INSTRUCTIONS TO FOLLOW:
Every entry needs to appear again exactly as written below.

TASK INPUT:

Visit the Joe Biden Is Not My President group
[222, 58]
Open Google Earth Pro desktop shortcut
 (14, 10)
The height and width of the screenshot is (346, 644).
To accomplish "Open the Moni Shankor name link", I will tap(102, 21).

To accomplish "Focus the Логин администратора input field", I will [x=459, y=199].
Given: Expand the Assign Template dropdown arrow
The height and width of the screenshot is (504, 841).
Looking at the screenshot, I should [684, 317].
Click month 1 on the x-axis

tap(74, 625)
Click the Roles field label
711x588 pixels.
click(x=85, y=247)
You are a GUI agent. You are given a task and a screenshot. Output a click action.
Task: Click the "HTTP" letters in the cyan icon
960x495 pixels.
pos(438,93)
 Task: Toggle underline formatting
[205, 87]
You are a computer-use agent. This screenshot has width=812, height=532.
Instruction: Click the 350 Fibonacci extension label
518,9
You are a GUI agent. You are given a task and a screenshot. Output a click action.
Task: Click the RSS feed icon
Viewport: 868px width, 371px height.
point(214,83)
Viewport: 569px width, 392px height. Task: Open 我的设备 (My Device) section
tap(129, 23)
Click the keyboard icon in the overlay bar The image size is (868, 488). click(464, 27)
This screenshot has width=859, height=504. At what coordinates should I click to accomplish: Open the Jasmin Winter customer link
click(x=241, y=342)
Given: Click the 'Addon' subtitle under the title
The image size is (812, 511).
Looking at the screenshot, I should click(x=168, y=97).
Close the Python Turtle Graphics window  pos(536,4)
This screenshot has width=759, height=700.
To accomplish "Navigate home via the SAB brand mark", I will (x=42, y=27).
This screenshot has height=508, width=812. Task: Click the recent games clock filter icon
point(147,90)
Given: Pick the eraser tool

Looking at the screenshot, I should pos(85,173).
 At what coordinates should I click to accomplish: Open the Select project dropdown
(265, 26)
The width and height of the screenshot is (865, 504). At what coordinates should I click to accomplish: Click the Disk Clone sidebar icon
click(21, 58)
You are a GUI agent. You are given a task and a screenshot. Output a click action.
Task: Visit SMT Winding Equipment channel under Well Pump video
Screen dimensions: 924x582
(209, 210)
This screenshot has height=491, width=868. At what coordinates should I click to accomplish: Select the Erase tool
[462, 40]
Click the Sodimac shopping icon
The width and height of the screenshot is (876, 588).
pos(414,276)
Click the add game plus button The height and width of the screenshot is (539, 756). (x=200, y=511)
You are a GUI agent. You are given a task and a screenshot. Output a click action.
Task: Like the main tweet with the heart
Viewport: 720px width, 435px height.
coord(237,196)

RESPONSE BOX:
Visit the Joe Biden Is Not My President group
[222, 58]
Open Google Earth Pro desktop shortcut
 (14, 10)
The height and width of the screenshot is (346, 644).
To accomplish "Open the Moni Shankor name link", I will tap(102, 21).

To accomplish "Focus the Логин администратора input field", I will [x=459, y=199].
Given: Expand the Assign Template dropdown arrow
The height and width of the screenshot is (504, 841).
Looking at the screenshot, I should [684, 317].
Click month 1 on the x-axis

tap(74, 625)
Click the Roles field label
711x588 pixels.
click(x=85, y=247)
You are a GUI agent. You are given a task and a screenshot. Output a click action.
Task: Click the "HTTP" letters in the cyan icon
960x495 pixels.
pos(438,93)
 Task: Toggle underline formatting
[205, 87]
You are a computer-use agent. This screenshot has width=812, height=532.
Instruction: Click the 350 Fibonacci extension label
518,9
You are a GUI agent. You are given a task and a screenshot. Output a click action.
Task: Click the RSS feed icon
Viewport: 868px width, 371px height.
point(214,83)
Viewport: 569px width, 392px height. Task: Open 我的设备 (My Device) section
tap(129, 23)
Click the keyboard icon in the overlay bar The image size is (868, 488). click(464, 27)
This screenshot has width=859, height=504. At what coordinates should I click to accomplish: Open the Jasmin Winter customer link
click(x=241, y=342)
Given: Click the 'Addon' subtitle under the title
The image size is (812, 511).
Looking at the screenshot, I should click(x=168, y=97).
Close the Python Turtle Graphics window  pos(536,4)
This screenshot has width=759, height=700.
To accomplish "Navigate home via the SAB brand mark", I will (x=42, y=27).
This screenshot has height=508, width=812. Task: Click the recent games clock filter icon
point(147,90)
Given: Pick the eraser tool

Looking at the screenshot, I should pos(85,173).
 At what coordinates should I click to accomplish: Open the Select project dropdown
(265, 26)
The width and height of the screenshot is (865, 504). At what coordinates should I click to accomplish: Click the Disk Clone sidebar icon
click(21, 58)
You are a GUI agent. You are given a task and a screenshot. Output a click action.
Task: Visit SMT Winding Equipment channel under Well Pump video
Screen dimensions: 924x582
(209, 210)
This screenshot has height=491, width=868. At what coordinates should I click to accomplish: Select the Erase tool
[462, 40]
Click the Sodimac shopping icon
The width and height of the screenshot is (876, 588).
pos(414,276)
Click the add game plus button The height and width of the screenshot is (539, 756). (x=200, y=511)
You are a GUI agent. You are given a task and a screenshot. Output a click action.
Task: Like the main tweet with the heart
Viewport: 720px width, 435px height.
coord(237,196)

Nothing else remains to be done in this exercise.